Some time back, I worked on research vessels that deployed buoys on the equator for climate monitoring. One of my duties was to plan the deployments, which required determining set and drift over 6 or 8 hours as we laid out the cable before dropping the anchor. We’d recover the old buoy the evening before then deploy in the morning. Monitoring the ship’s set and drift as well as using the Acoustic Doppler Current Profiler, I noticed that the currents I planned for the previous evening were not there in the AM. I pointed this out the PhD and MS oceanographers aboard since I’d never heard mention of a diurnal nature in Equatorial currents. All but one emphatically told me that there was no diurnal nature in direct opposition to the sensor in front of them and the actual real world movement of the ship. The one was happy to have found someone else who didn’t deny the facts before them.

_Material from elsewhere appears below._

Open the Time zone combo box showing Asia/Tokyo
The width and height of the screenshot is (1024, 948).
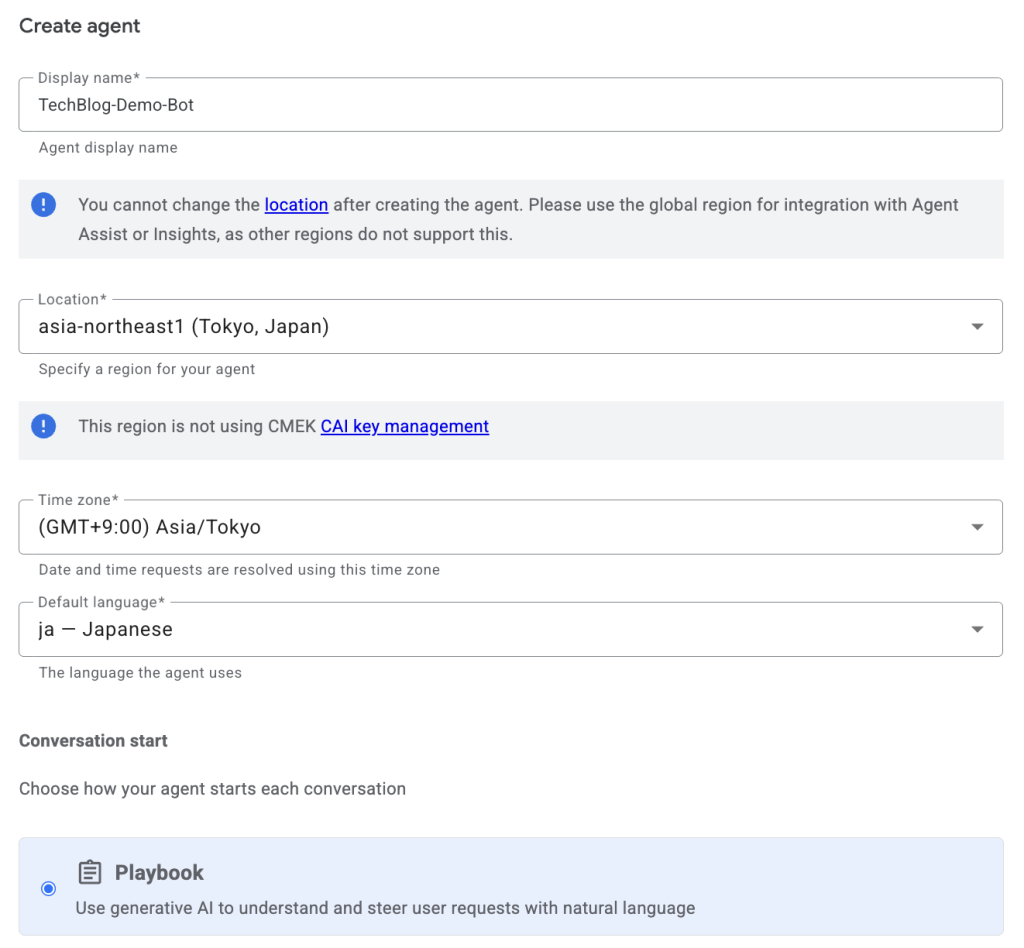tap(490, 527)
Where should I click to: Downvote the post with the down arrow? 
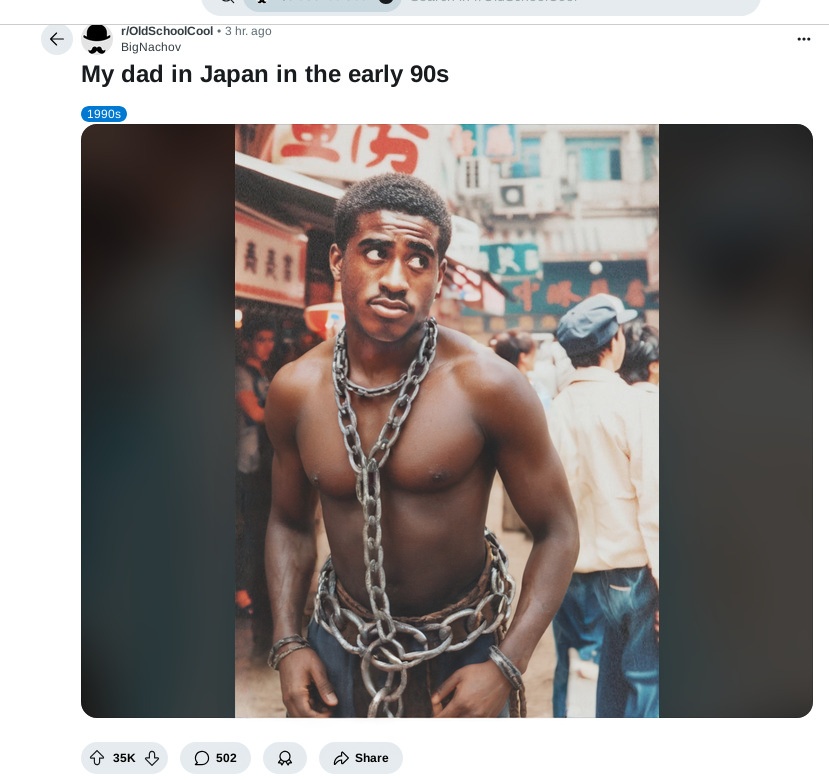[x=152, y=758]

This was not the first time I’d had the “scientists” refuse reality but it was disorientating to have so many science types, so ardently deny what was before their lying eyes. I was aided greatly by my own real science education in physics where I predicted the drift of the ship taking into account the diurnal changes and ended up where I expected. For the curious, the “official” equatorial current would reassert itself a couple of hours prior to local apparent noon. Building my current model with these real world details, I achieved very good accuracy on dozens of deployments.